## AIM OF THE TASK
Render each of the records below as a row of a Markdown table, with columns Row and Line, and leave out any blank lines.
[start]
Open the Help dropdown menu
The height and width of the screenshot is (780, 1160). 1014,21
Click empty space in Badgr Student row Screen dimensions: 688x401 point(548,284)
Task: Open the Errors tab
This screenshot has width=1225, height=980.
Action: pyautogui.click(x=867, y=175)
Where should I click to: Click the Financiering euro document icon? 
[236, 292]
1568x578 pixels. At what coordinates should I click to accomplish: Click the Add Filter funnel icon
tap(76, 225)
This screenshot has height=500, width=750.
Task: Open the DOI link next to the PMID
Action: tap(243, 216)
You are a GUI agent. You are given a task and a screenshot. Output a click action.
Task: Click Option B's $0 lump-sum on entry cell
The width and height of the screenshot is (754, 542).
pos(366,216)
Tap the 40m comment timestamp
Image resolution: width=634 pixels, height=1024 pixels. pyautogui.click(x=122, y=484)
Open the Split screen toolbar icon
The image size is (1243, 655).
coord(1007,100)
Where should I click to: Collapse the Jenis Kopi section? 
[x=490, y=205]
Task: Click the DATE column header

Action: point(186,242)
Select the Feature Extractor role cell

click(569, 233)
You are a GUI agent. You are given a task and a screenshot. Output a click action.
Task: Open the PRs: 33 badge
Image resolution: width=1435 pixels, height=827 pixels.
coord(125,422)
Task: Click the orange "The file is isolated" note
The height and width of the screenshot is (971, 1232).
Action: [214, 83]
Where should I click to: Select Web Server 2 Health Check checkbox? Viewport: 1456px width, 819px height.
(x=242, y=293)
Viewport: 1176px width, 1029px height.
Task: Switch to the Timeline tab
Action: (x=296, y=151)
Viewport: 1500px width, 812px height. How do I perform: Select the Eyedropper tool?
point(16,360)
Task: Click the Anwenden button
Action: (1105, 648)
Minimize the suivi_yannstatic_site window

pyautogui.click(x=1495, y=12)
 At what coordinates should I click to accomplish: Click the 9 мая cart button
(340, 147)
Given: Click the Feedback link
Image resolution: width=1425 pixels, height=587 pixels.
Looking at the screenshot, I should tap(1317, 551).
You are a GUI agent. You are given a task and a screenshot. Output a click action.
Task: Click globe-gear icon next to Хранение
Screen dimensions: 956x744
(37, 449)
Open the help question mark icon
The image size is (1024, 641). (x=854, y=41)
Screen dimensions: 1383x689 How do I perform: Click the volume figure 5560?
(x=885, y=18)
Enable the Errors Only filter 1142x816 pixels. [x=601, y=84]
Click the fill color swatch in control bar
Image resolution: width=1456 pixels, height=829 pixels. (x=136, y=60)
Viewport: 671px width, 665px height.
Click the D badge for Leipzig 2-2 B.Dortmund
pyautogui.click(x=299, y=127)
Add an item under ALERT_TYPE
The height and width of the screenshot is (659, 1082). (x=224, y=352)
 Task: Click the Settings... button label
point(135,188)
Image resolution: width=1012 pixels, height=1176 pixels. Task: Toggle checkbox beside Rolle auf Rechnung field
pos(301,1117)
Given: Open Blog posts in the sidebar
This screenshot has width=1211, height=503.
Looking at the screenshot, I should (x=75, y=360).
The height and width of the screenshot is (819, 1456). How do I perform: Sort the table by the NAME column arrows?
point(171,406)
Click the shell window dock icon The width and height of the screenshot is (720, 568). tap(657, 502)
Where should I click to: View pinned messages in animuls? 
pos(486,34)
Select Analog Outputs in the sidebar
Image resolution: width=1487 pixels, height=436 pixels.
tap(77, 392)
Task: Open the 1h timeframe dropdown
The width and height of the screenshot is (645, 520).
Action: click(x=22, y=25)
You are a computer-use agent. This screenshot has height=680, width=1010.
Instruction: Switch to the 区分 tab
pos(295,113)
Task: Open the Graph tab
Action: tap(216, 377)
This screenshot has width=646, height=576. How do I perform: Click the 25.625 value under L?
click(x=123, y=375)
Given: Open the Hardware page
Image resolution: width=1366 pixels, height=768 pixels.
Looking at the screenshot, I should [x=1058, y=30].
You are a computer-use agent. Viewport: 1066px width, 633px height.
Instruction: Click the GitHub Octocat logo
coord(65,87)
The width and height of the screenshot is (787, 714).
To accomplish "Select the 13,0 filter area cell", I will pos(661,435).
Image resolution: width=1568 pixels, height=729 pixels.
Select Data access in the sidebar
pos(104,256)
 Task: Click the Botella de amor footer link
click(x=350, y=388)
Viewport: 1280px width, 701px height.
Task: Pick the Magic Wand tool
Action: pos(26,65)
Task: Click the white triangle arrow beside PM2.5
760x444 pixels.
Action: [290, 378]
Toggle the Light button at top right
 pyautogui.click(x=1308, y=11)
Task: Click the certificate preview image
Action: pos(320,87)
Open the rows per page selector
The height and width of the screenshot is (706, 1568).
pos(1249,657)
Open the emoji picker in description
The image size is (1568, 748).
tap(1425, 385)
[end]
## FULL OUTPUT
| Row | Line |
|---|---|
| 1 | Open the Help dropdown menu |
| 2 | The height and width of the screenshot is (780, 1160). 1014,21 |
| 3 | Click empty space in Badgr Student row Screen dimensions: 688x401 point(548,284) |
| 4 | Task: Open the Errors tab |
| 5 | This screenshot has width=1225, height=980. |
| 6 | Action: pyautogui.click(x=867, y=175) |
| 7 | Where should I click to: Click the Financiering euro document icon?  |
| 8 | [236, 292] |
| 9 | 1568x578 pixels. At what coordinates should I click to accomplish: Click the Add Filter funnel icon |
| 10 | tap(76, 225) |
| 11 | This screenshot has height=500, width=750. |
| 12 | Task: Open the DOI link next to the PMID |
| 13 | Action: tap(243, 216) |
| 14 | You are a GUI agent. You are given a task and a screenshot. Output a click action. |
| 15 | Task: Click Option B's $0 lump-sum on entry cell |
| 16 | The width and height of the screenshot is (754, 542). |
| 17 | pos(366,216) |
| 18 | Tap the 40m comment timestamp |
| 19 | Image resolution: width=634 pixels, height=1024 pixels. pyautogui.click(x=122, y=484) |
| 20 | Open the Split screen toolbar icon |
| 21 | The image size is (1243, 655). |
| 22 | coord(1007,100) |
| 23 | Where should I click to: Collapse the Jenis Kopi section?  |
| 24 | [x=490, y=205] |
| 25 | Task: Click the DATE column header |
| 26 | Action: point(186,242) |
| 27 | Select the Feature Extractor role cell |
| 28 | click(569, 233) |
| 29 | You are a GUI agent. You are given a task and a screenshot. Output a click action. |
| 30 | Task: Open the PRs: 33 badge |
| 31 | Image resolution: width=1435 pixels, height=827 pixels. |
| 32 | coord(125,422) |
| 33 | Task: Click the orange "The file is isolated" note |
| 34 | The height and width of the screenshot is (971, 1232). |
| 35 | Action: [214, 83] |
| 36 | Where should I click to: Select Web Server 2 Health Check checkbox? Viewport: 1456px width, 819px height. |
| 37 | (x=242, y=293) |
| 38 | Viewport: 1176px width, 1029px height. |
| 39 | Task: Switch to the Timeline tab |
| 40 | Action: (x=296, y=151) |
| 41 | Viewport: 1500px width, 812px height. How do I perform: Select the Eyedropper tool? |
| 42 | point(16,360) |
| 43 | Task: Click the Anwenden button |
| 44 | Action: (1105, 648) |
| 45 | Minimize the suivi_yannstatic_site window |
| 46 | pyautogui.click(x=1495, y=12) |
| 47 |  At what coordinates should I click to accomplish: Click the 9 мая cart button |
| 48 | (340, 147) |
| 49 | Given: Click the Feedback link |
| 50 | Image resolution: width=1425 pixels, height=587 pixels. |
| 51 | Looking at the screenshot, I should tap(1317, 551). |
| 52 | You are a GUI agent. You are given a task and a screenshot. Output a click action. |
| 53 | Task: Click globe-gear icon next to Хранение |
| 54 | Screen dimensions: 956x744 |
| 55 | (37, 449) |
| 56 | Open the help question mark icon |
| 57 | The image size is (1024, 641). (x=854, y=41) |
| 58 | Screen dimensions: 1383x689 How do I perform: Click the volume figure 5560? |
| 59 | (x=885, y=18) |
| 60 | Enable the Errors Only filter 1142x816 pixels. [x=601, y=84] |
| 61 | Click the fill color swatch in control bar |
| 62 | Image resolution: width=1456 pixels, height=829 pixels. (x=136, y=60) |
| 63 | Viewport: 671px width, 665px height. |
| 64 | Click the D badge for Leipzig 2-2 B.Dortmund |
| 65 | pyautogui.click(x=299, y=127) |
| 66 | Add an item under ALERT_TYPE |
| 67 | The height and width of the screenshot is (659, 1082). (x=224, y=352) |
| 68 |  Task: Click the Settings... button label |
| 69 | point(135,188) |
| 70 | Image resolution: width=1012 pixels, height=1176 pixels. Task: Toggle checkbox beside Rolle auf Rechnung field |
| 71 | pos(301,1117) |
| 72 | Given: Open Blog posts in the sidebar |
| 73 | This screenshot has width=1211, height=503. |
| 74 | Looking at the screenshot, I should (x=75, y=360). |
| 75 | The height and width of the screenshot is (819, 1456). How do I perform: Sort the table by the NAME column arrows? |
| 76 | point(171,406) |
| 77 | Click the shell window dock icon The width and height of the screenshot is (720, 568). tap(657, 502) |
| 78 | Where should I click to: View pinned messages in animuls?  |
| 79 | pos(486,34) |
| 80 | Select Analog Outputs in the sidebar |
| 81 | Image resolution: width=1487 pixels, height=436 pixels. |
| 82 | tap(77, 392) |
| 83 | Task: Open the 1h timeframe dropdown |
| 84 | The width and height of the screenshot is (645, 520). |
| 85 | Action: click(x=22, y=25) |
| 86 | You are a computer-use agent. This screenshot has height=680, width=1010. |
| 87 | Instruction: Switch to the 区分 tab |
| 88 | pos(295,113) |
| 89 | Task: Open the Graph tab |
| 90 | Action: tap(216, 377) |
| 91 | This screenshot has width=646, height=576. How do I perform: Click the 25.625 value under L? |
| 92 | click(x=123, y=375) |
| 93 | Given: Open the Hardware page |
| 94 | Image resolution: width=1366 pixels, height=768 pixels. |
| 95 | Looking at the screenshot, I should [x=1058, y=30]. |
| 96 | You are a computer-use agent. Viewport: 1066px width, 633px height. |
| 97 | Instruction: Click the GitHub Octocat logo |
| 98 | coord(65,87) |
| 99 | The width and height of the screenshot is (787, 714). |
| 100 | To accomplish "Select the 13,0 filter area cell", I will pos(661,435). |
| 101 | Image resolution: width=1568 pixels, height=729 pixels. |
| 102 | Select Data access in the sidebar |
| 103 | pos(104,256) |
| 104 |  Task: Click the Botella de amor footer link |
| 105 | click(x=350, y=388) |
| 106 | Viewport: 1280px width, 701px height. |
| 107 | Task: Pick the Magic Wand tool |
| 108 | Action: pos(26,65) |
| 109 | Task: Click the white triangle arrow beside PM2.5 |
| 110 | 760x444 pixels. |
| 111 | Action: [290, 378] |
| 112 | Toggle the Light button at top right |
| 113 |  pyautogui.click(x=1308, y=11) |
| 114 | Task: Click the certificate preview image |
| 115 | Action: pos(320,87) |
| 116 | Open the rows per page selector |
| 117 | The height and width of the screenshot is (706, 1568). |
| 118 | pos(1249,657) |
| 119 | Open the emoji picker in description |
| 120 | The image size is (1568, 748). |
| 121 | tap(1425, 385) |